Research led by Professor Stephan Schuster, a geneticist at Nanyang Technological University (NTU) of Singapore, found that houseflies and blowflies – the most common flies here, which love to feed on rotting meat – carry hundreds of species of bacteria, mostly concentrated on their legs and wings. He found that they even carry the pathogen Helicobacter pylori, which causes stomach ulcers in humans and is the most common risk factor for gastric cancer.

“Our study shows how bacteria can ‘fly’ around, hitching a lift on common flies,” said Prof Schuster, a research director at the Singapore Centre for Environmental Life Sciences Engineering at NTU. “They pick up the microbiome (micro-organisms in a particular environment) on their feet, spread them across their wings in a similar way to how we might comb our hair, and then proceed to contaminate every surface that they land on.”
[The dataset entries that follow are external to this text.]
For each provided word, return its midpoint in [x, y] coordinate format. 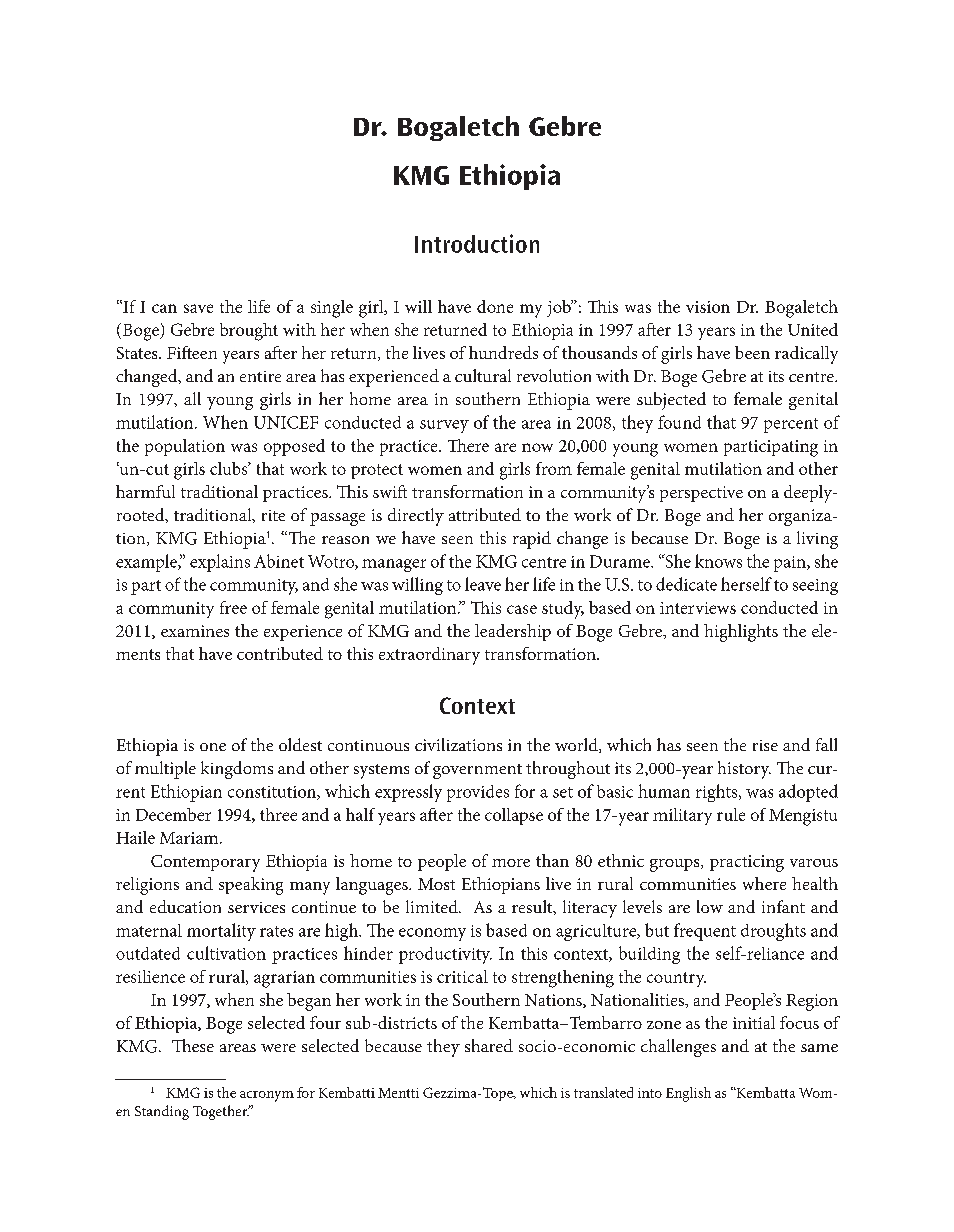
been [752, 352]
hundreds [503, 352]
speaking [251, 886]
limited [433, 906]
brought [249, 332]
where [764, 883]
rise [765, 745]
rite [273, 515]
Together [221, 1112]
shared [489, 1045]
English [688, 1094]
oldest [300, 744]
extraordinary [429, 656]
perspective [701, 494]
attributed [485, 514]
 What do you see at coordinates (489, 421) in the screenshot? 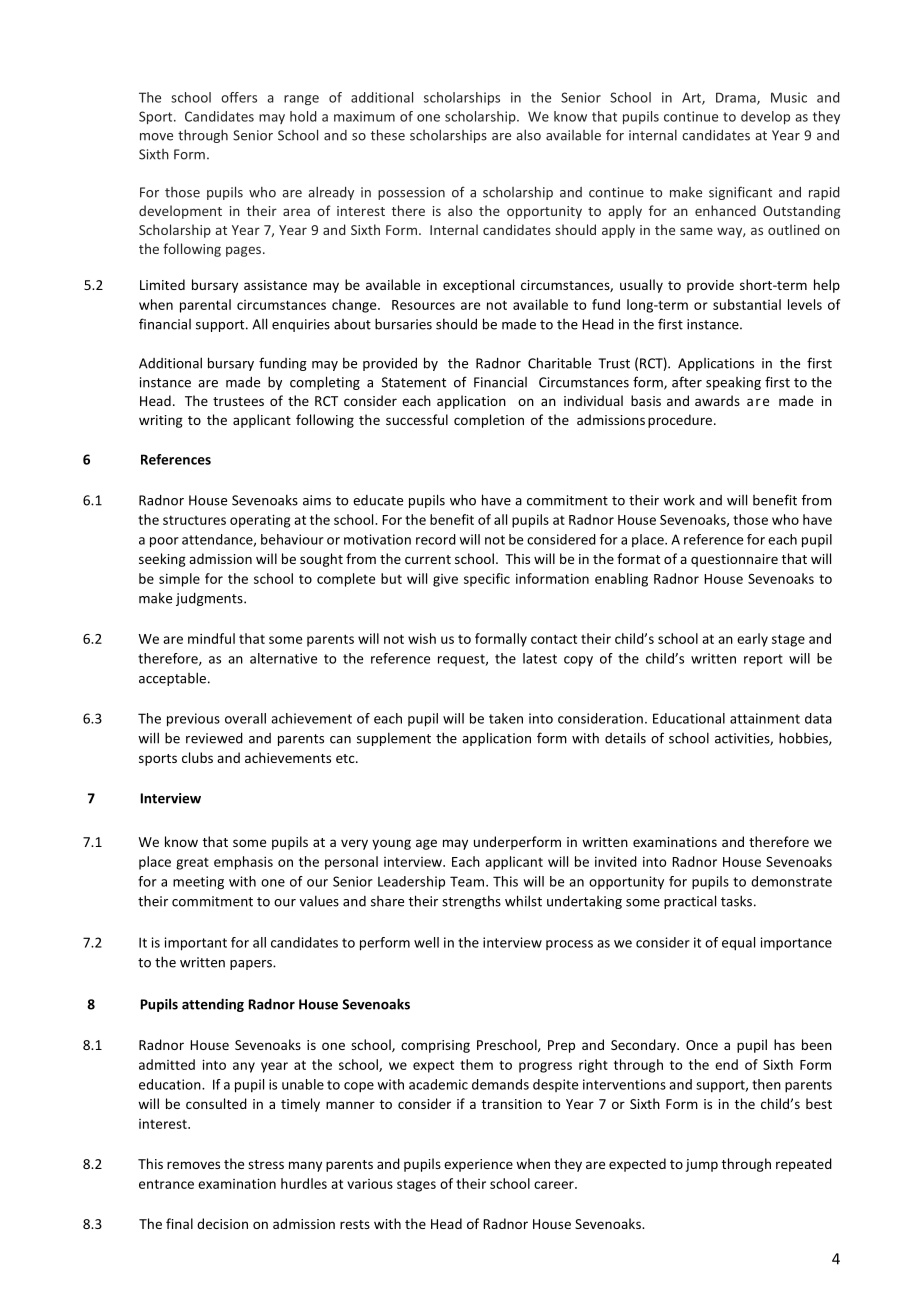
I see `completion` at bounding box center [489, 421].
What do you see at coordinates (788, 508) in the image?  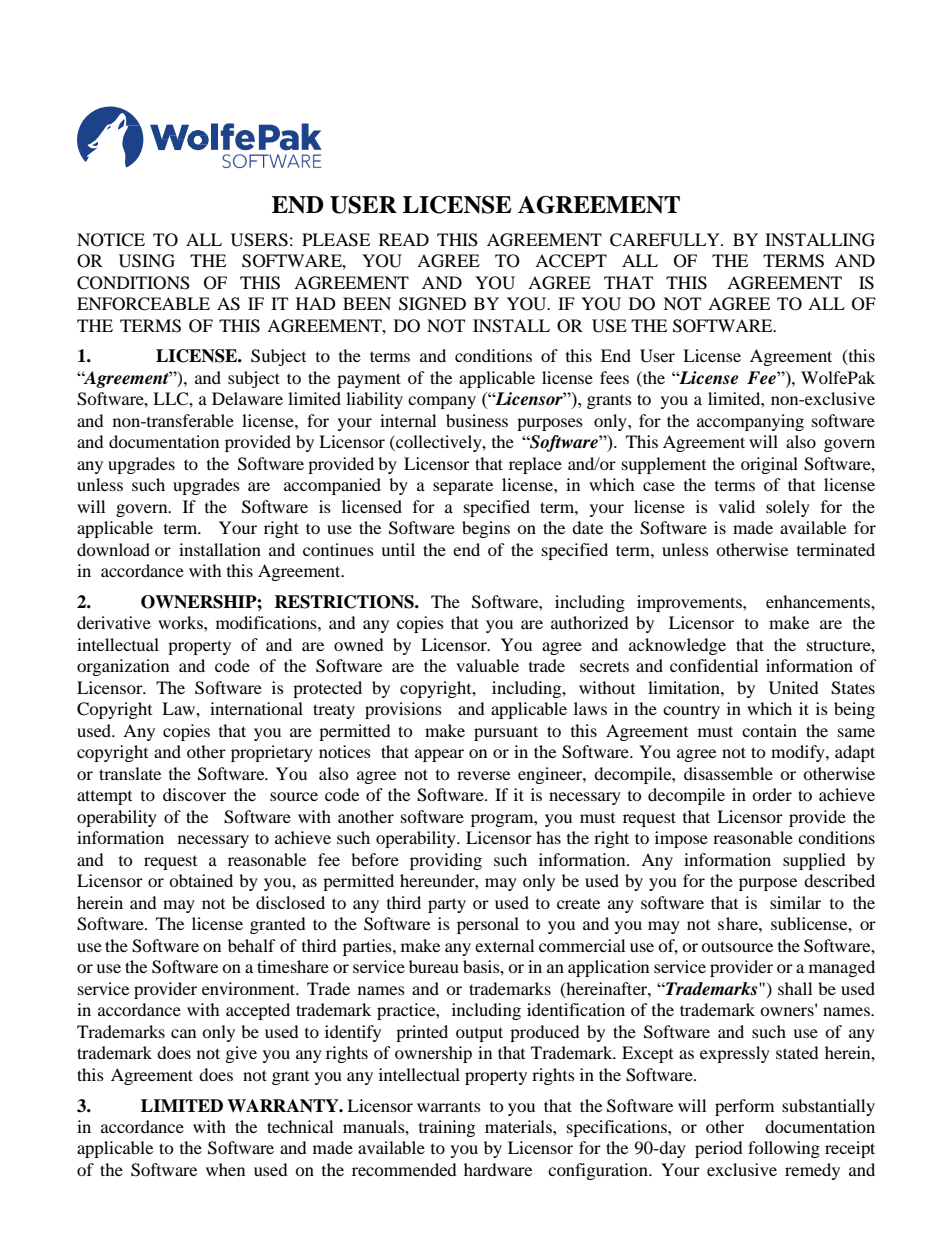 I see `solely` at bounding box center [788, 508].
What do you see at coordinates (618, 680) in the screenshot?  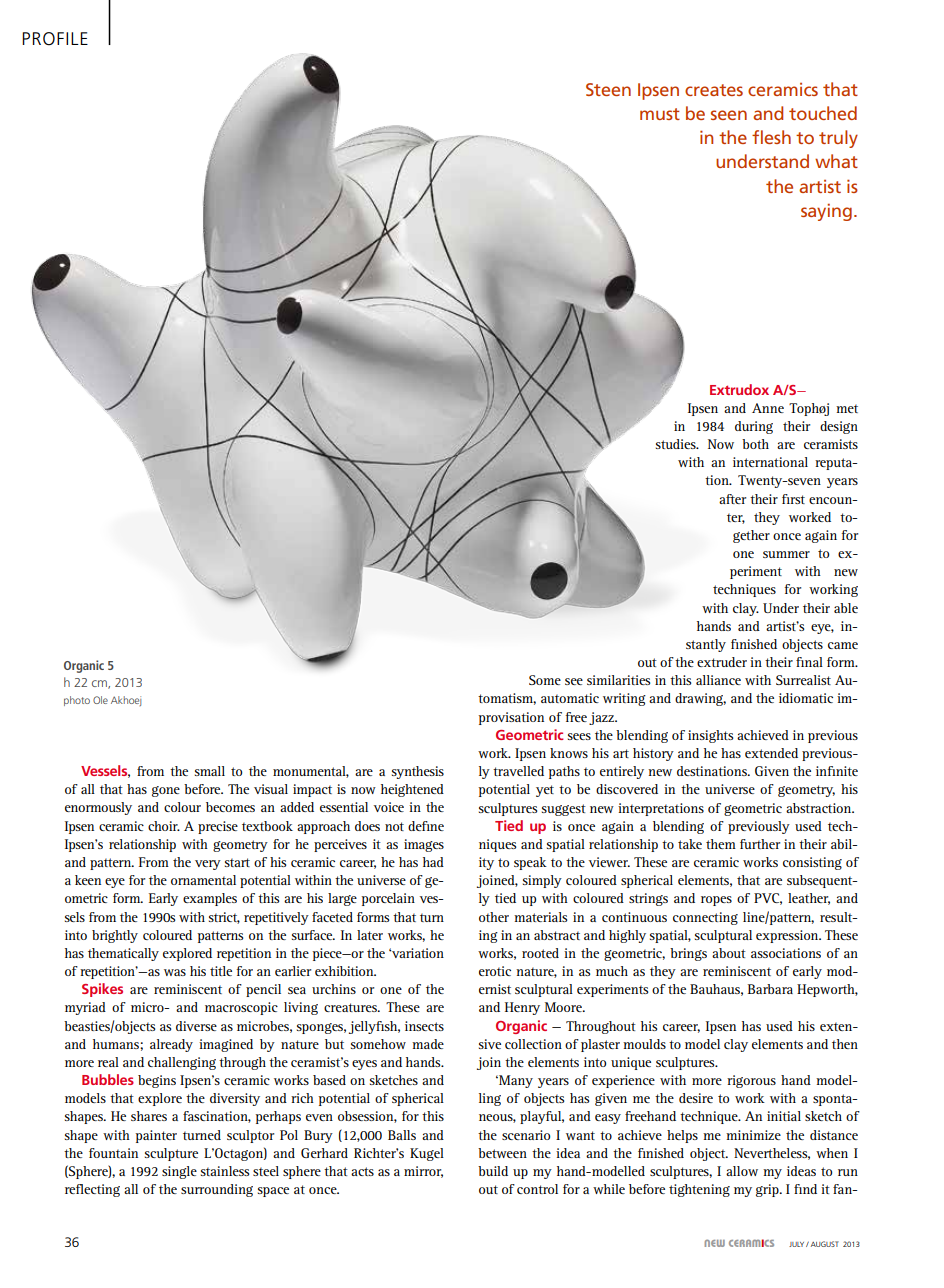 I see `similarities` at bounding box center [618, 680].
He believes the flies can be used in public health surveillance programmes, where they can uncover the types of bacteria present in a particular environment.

Prof Schuster and his team of international researchers suggest that sterile flies, bred in the absence of any micro-organisms, will be able to effectively pick up the latent microbiomes present when they are released into any environment.

After the flies are collected using bait traps, their microbiomes would then be sequenced, giving a picture of what diseases are spreading, thereby acting as an early warning system, the researchers said.

This could be particularly useful in agriculture, Prof Schuster added. “Through regular monitoring, if we knew that a particular pathogen is affecting the crops and is becoming an outbreak, then farmers could organise a targeted treatment that eradicates only that pathogen, leaving the other parts of the ecosystem intact.”

He and his team sequenced the genetic material of 116 houseflies and blowflies from Brazil, the United States and Singapore, along with all the micro-organisms they were carrying. Their findings were published in scientific journal Scientific Reports yesterday (Nov 24).

The flies were lured with a piece of rotting fish. Then a piece of dry ice was held close to them, causing them to freeze, falling untouched and uncontaminated into a container. Once in a sterile environment, each fly was defrosted and its various body parts separated, crushed and put into a gene sequencing machine. The resulting data was then sorted out by a supercomputer.

Dr Ana Carolina Martins Junqueira, first author of the paper and an entomologist (insect expert) at NTU, said flies are an important part of nature’s ecosystem as they are also pollinators like bees.

“Carrion flies have microscopic hairs on every part of the body, excluding the eye, and these bristles make them the perfect carrier for pollen and also bacteria. It is an evolutionarily optimised vehicle for the dispersal of micro-organisms in the environment,” added Dr Junqueira, who is also a faculty member at the Federal University of Rio de Janeiro.